Subventions et des contributions :

Titre :
Automated Identification & Analysis of Design and Construction Processes through BIM (Building Information Modeling)
Numéro de l’entente :
RGPIN
Valeur d'entente :
110 000,00 $
Date d'entente :
10 mai 2017 -
Organisation :
Conseil de recherches en sciences naturelles et en génie du Canada
Location :
Québec, Autre, CA
Numéro de référence :
GC-2017-Q1-03437
Type d'entente :
subvention
Type de rapport :
Subventions et des contributions
Informations supplémentaires :

Subvention ou bourse octroyée s'appliquant à plus d'un exercice financier. (2017-2018 à 2022-2023)

Nom légal du bénéficiaire :
NIK-BAKHT, MAZDAK (Université Concordia)
Programme :
Programme de subventions à la découverte - individuelles
But du programme :

The identification, modeling, and evaluation of design & construction processes have recently attracted attention within the Architecture, Engineering, Construction & Owners (AECO) body of research. Building Information Modeling (BIM) supports project teams through such processes and therefore can be effectively used as an Enterprise Resource Planning (ERP) tool for AECO industry. BIM can integrate distributed information and derive new information. However, providing actionable information requires identification and evaluation of the end-to-end processes, as they happen in practice (opposed to what has been planned).
Process mining, a branch of data science, detects end-to-end business processes via pattern recognition in enterprise operation data. For this purpose, data from ERP systems is processed to form event-logs (inputs of process mining engines). In spite of substantial contributions to enhancing processes in a wide range of industries; process mining has not had any major applications, in design & construction processes. This is primarily due to the lack of ERP systems in AECO, and furthermore the need for domain-specific solutions to reflect unique characteristics of design & construction projects.

The overarching goal of this program is to automate identification and evaluation of design & construction processes and the associated actor networks. This goal will be achieved through three main objectives: (1) Extending the existing data standards for supporting BIM to generate design & construction event-logs; (2) Identifying, evaluating and enhancing design & construction processes via analysis of dynamic IFC files; (3) Providing decision support in form of practice-oriented KPIs and enhanced simulation models. Seven HQP will be trained with dual specialties (design & construction knowledge; and data science skills) who will contribute to achieving these objectives.
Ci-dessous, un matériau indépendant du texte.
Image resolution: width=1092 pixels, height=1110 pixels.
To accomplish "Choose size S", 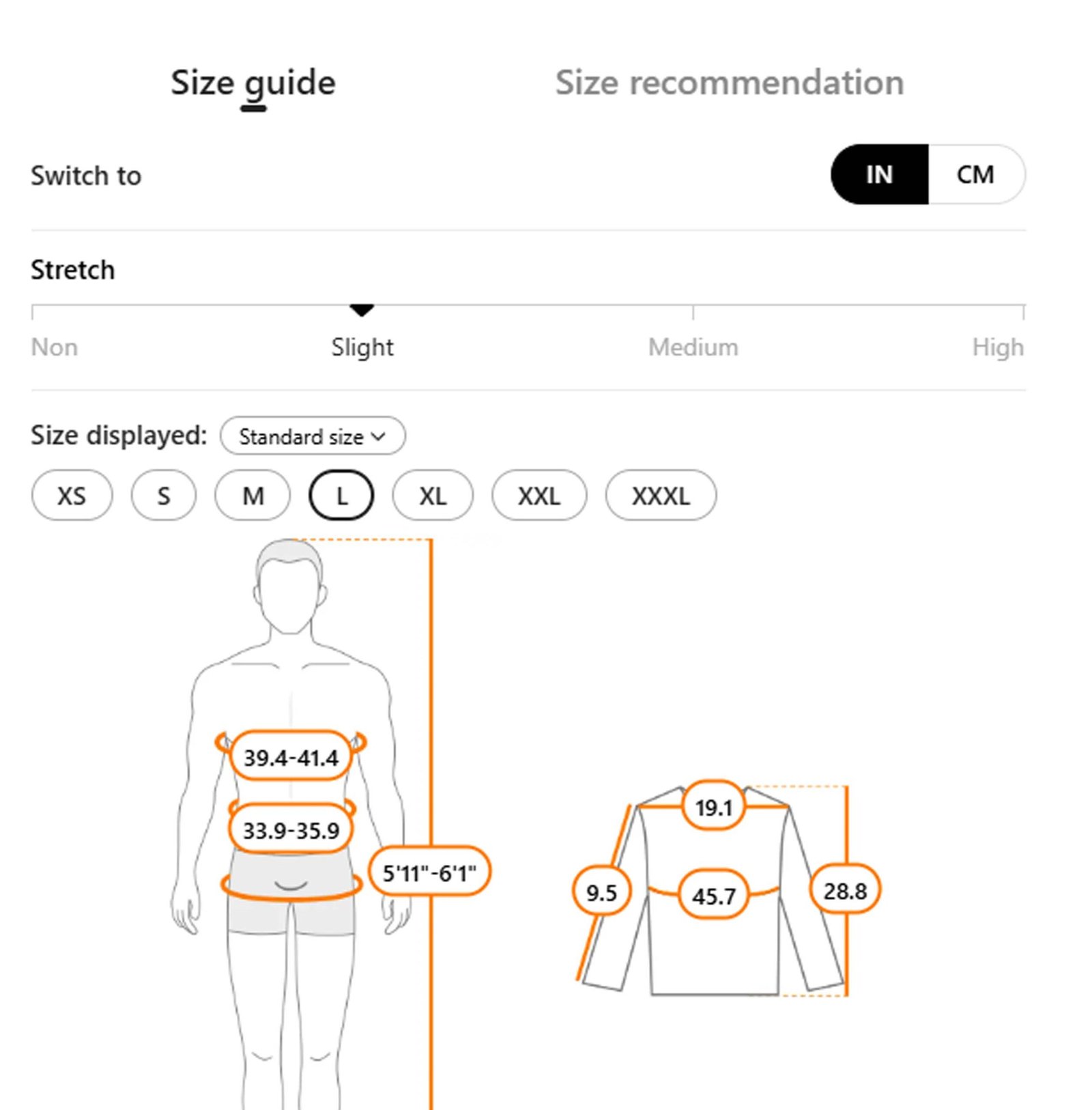I will [x=164, y=496].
This program will extend the existing open standards of event-logs to support events, attributes and relationships in design & construction processes. The standard will then be used to create a service to generate BIM event-logs from IFC files. In the second phase, a variety of algorithms will be created to capture some of the generic design & construction processes. Using those algorithms, models will be trained for performance of those processes (e.g., deviations, bottlenecks, etc.); as well as the behavior of associated actors. Finally, the program will offer a set of practice-oriented KPIs and a method to enhance construction process simulation.

This research program will be a major step forward in assessment of processes and actors in AECO. It will yield deliverables at three major levels: (1) data standard and data mining tools (2) methods and algorithms (3) models & KPIs. These will particularly benefit three major domains: academia; global and Canadian AECO industry; and public sector bodies.